All are famous for acquiring elements of American Sign Language, which they use on a regular basis to communicate with each other and with their human companions. Washoe, Tatu and Dar were raised as deaf human children by human ‘parents,’ while Loulis learned from other chimpanzees.

“Washoe and her family, despite their intelligence and amazing life stories, are in prison. They will be there for the rest of their lives because, having been raised by humans as deaf human children, they are neither fully human nor fully chimpanzee. This experience makes me further committed to challenging long-held cultural and philosophical beliefs about the position that we as humans occupy within the biosphere.”

While learning to care for a family of four chimpanzees at a research center in central Washington, philosophy major Lindsay Webb ’08 started to wonder: where do humans fit in this biosphere? What takes precedent?

So what do we learn from this kind of experience? What do we do?
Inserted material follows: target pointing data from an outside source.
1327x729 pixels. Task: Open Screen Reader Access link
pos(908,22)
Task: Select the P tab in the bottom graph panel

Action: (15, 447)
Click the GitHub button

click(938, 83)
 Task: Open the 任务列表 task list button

Specific to our work as philosophers, we presented a paper we co-authored on the bush-meat crisis (“Eating Apes: Virtue Ethics and Pragmatism Applied”) at the recent Northwest Philosophy Conference in November. Lindsey is working on a paper on apes and biomedical research for an undergraduate philosophy conference (“Should Human Well-Being Always be Valued Over Nonhuman Well-Being?”). She is able to incorporate some of this work into her philosophy capstone seminar. We are making plans to visit several sanctuaries that house apes used in biomedical research and the entertainment industry. This experience should deepen Lindsey’s paper on biomedical research and further inform Erin’s next book on animals.

We also had the great privilege of interviewing Roger and Debbi Fouts. Roger Fouts is director of university research at Central Washington University, and Debbi Fouts directs the Chimpanzee and Human Communication Institute. Together they are co-founders and directors of Friends of Washoe. The book “Next of Kin” tells the story of their journey with Washoe and her family. We were able to ask them to elaborate on this journey in ways that will allow us to apply various schools of ethical thought to their beliefs and actions. We hope to both present and publish this paper (“Washoe and the Ethical Views of Roger and Debbi Fouts: We are Hers”).
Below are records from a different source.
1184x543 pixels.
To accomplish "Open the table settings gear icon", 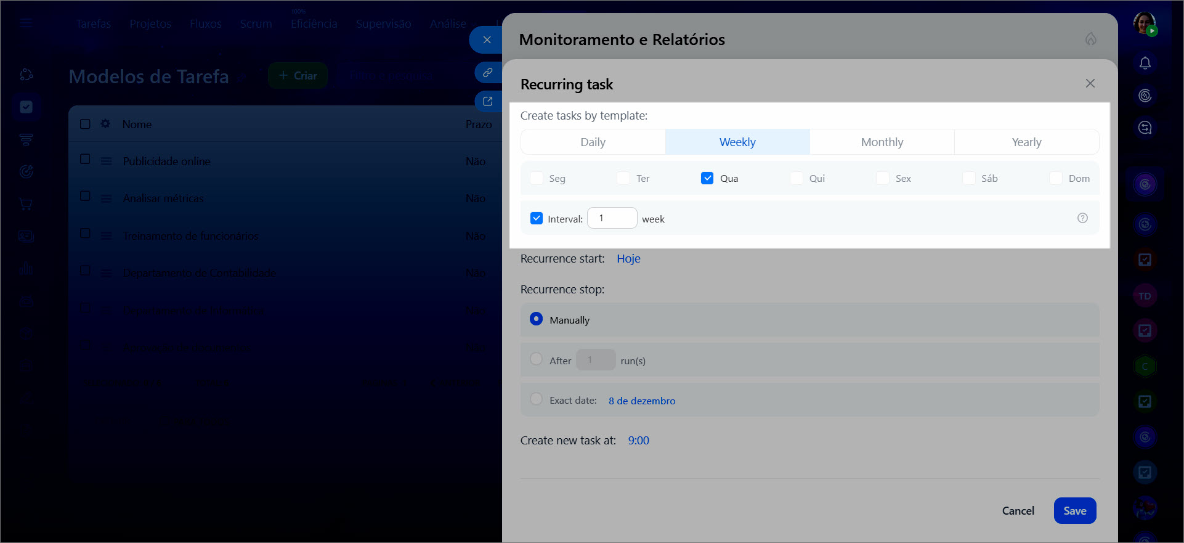I will point(105,124).
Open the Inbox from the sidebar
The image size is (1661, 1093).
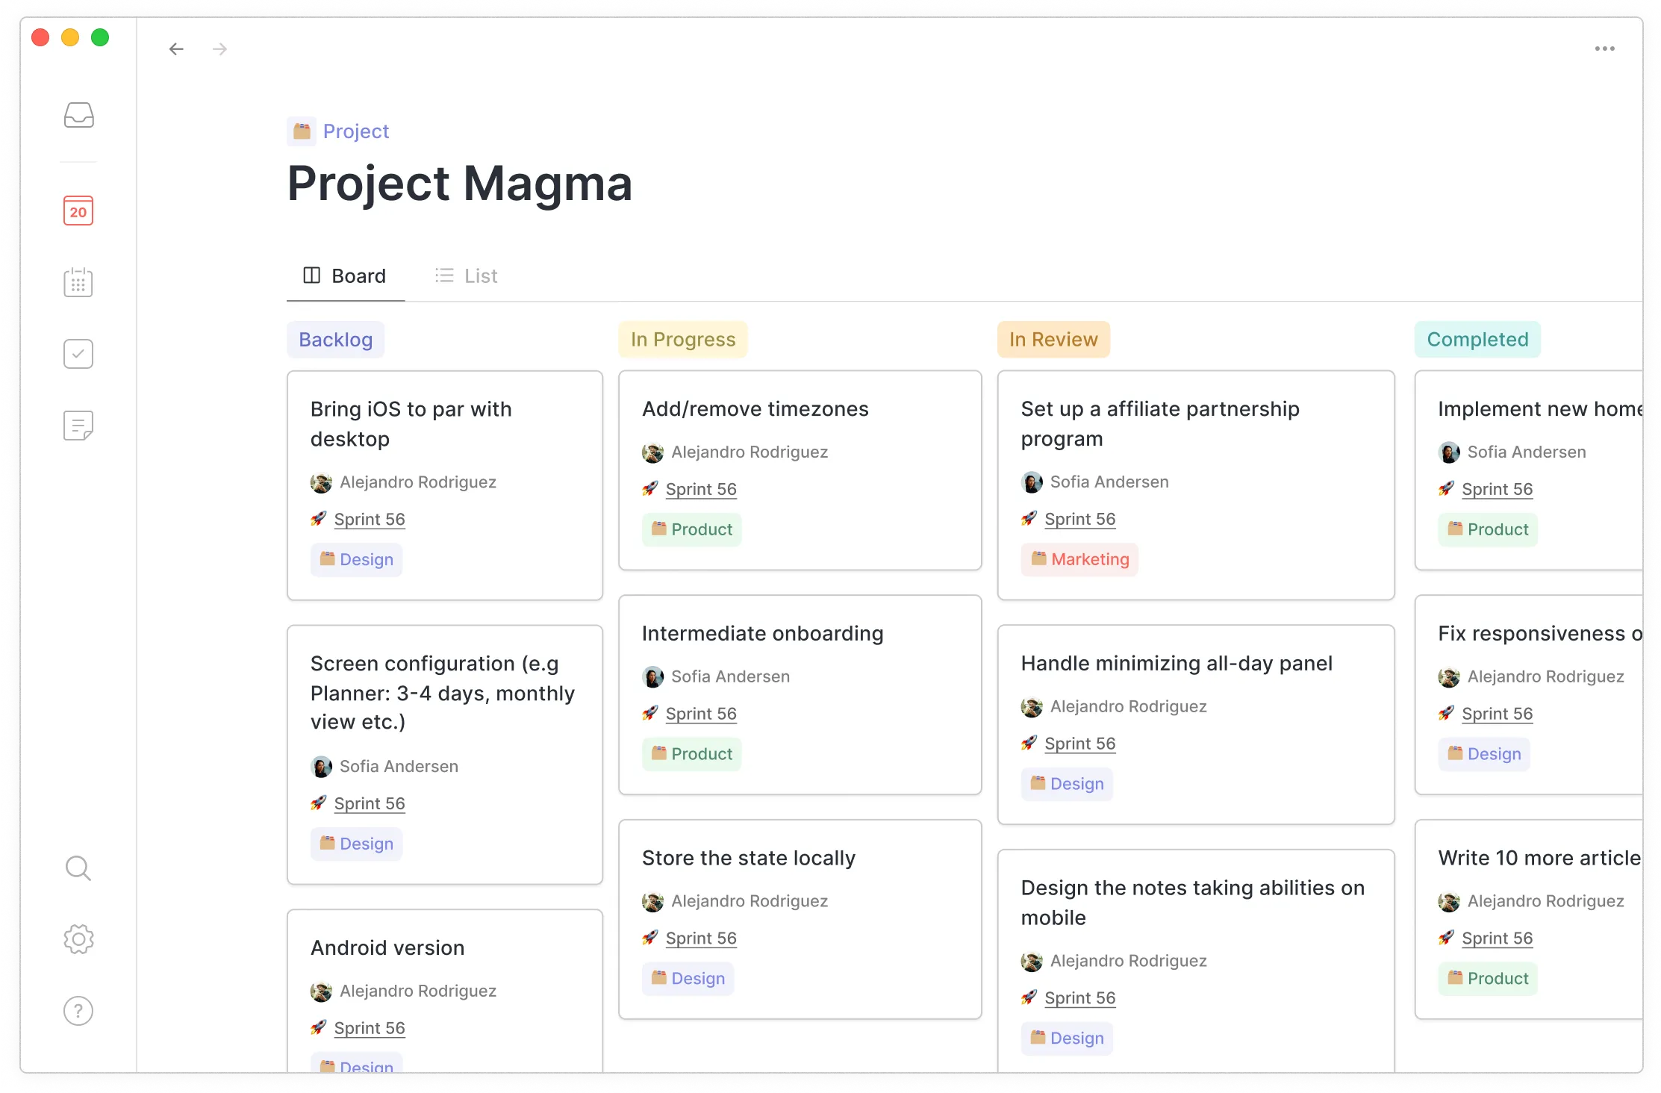pos(78,114)
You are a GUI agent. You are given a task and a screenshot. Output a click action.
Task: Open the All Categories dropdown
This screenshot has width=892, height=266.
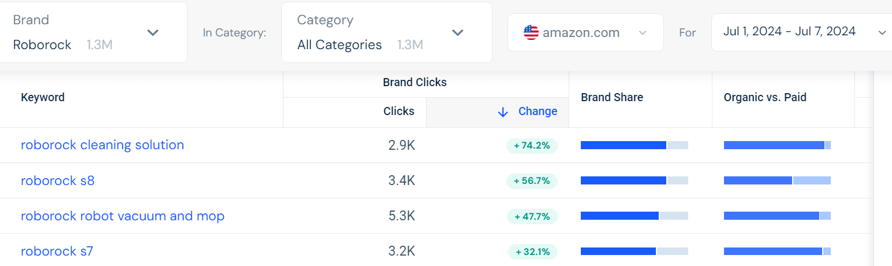point(457,32)
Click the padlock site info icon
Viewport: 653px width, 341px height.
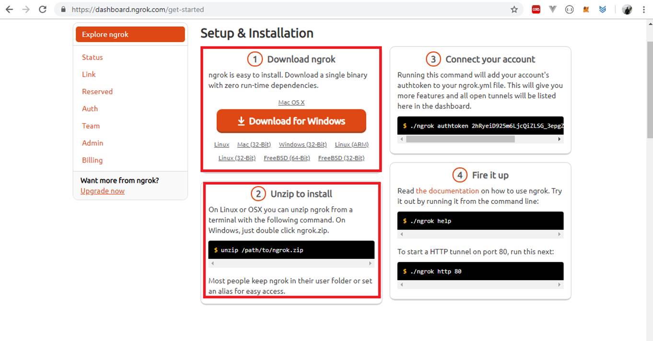63,9
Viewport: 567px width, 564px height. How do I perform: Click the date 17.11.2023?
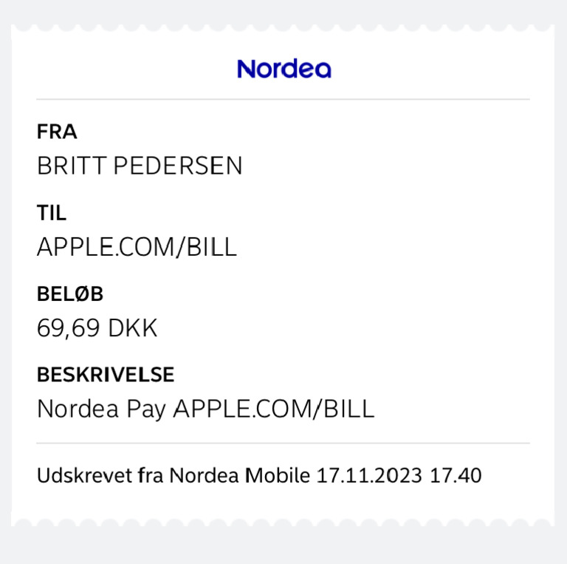click(369, 475)
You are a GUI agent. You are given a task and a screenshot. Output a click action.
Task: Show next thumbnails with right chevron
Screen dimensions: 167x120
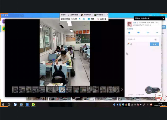click(122, 90)
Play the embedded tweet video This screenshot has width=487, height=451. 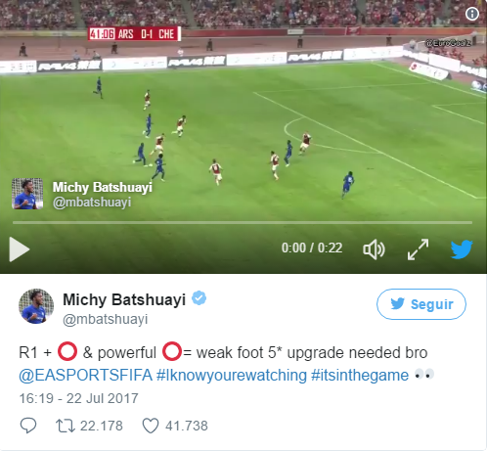coord(20,249)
One of our hopes in all of this work is to counter the common human assumption that we can leave unexamined the ways in which we treat beings who not only share 98 percent of our DNA, but who are intelligent, emotional and highly social creatures. This work seems to fit well with the purpose of our PLU Kelmer-Roe Faculty/Student Fellowship: “bringing the wisdom of the humanities disciplines to bear on enduring human questions and on the contemporary problems of our time.”

While there are very concrete ethical concerns to be explored here, which philosophy is well equipped to do, there are also larger metaphysical questions about humans’ place in nature and the human-nonhuman relationship. While our work draws on research in biology, anthropology, psychology and ethology, we bring the systematic and sustained examination that philosophy provides by scrutinizing methods, assumptions and implications.

By exploring lifelong questions of meaning, thought and action, philosophy provides a much needed voice in PLU’s mission “to empower students for lives of thoughtful inquiry, service, leadership and care – for other persons, for the community and for the earth.” Philosophy can also challenge humans to think critically about their relationship with the rest of nature – hopefully before it’s too late.

PLU philosophy professor Erin McKenna regularly teaches “Philosophy, Animals, and the Environment” and publishes and presents in the area of philosophy and animals. McKenna and Lindsey Webb (2008 graduate with a bachelor’s degree in philosophy) received a Kelmer-Roe Faculty/Student Research Fellowship in 2006. This fellowship, made possible by the generosity of Donald Nothstein, Naomi Roe Nothstein and David Roe, allowed McKenna and Webb to gain new and interesting perspectives as they pursued their project: “The Current Status and Future Condition for Our Next of Kin.”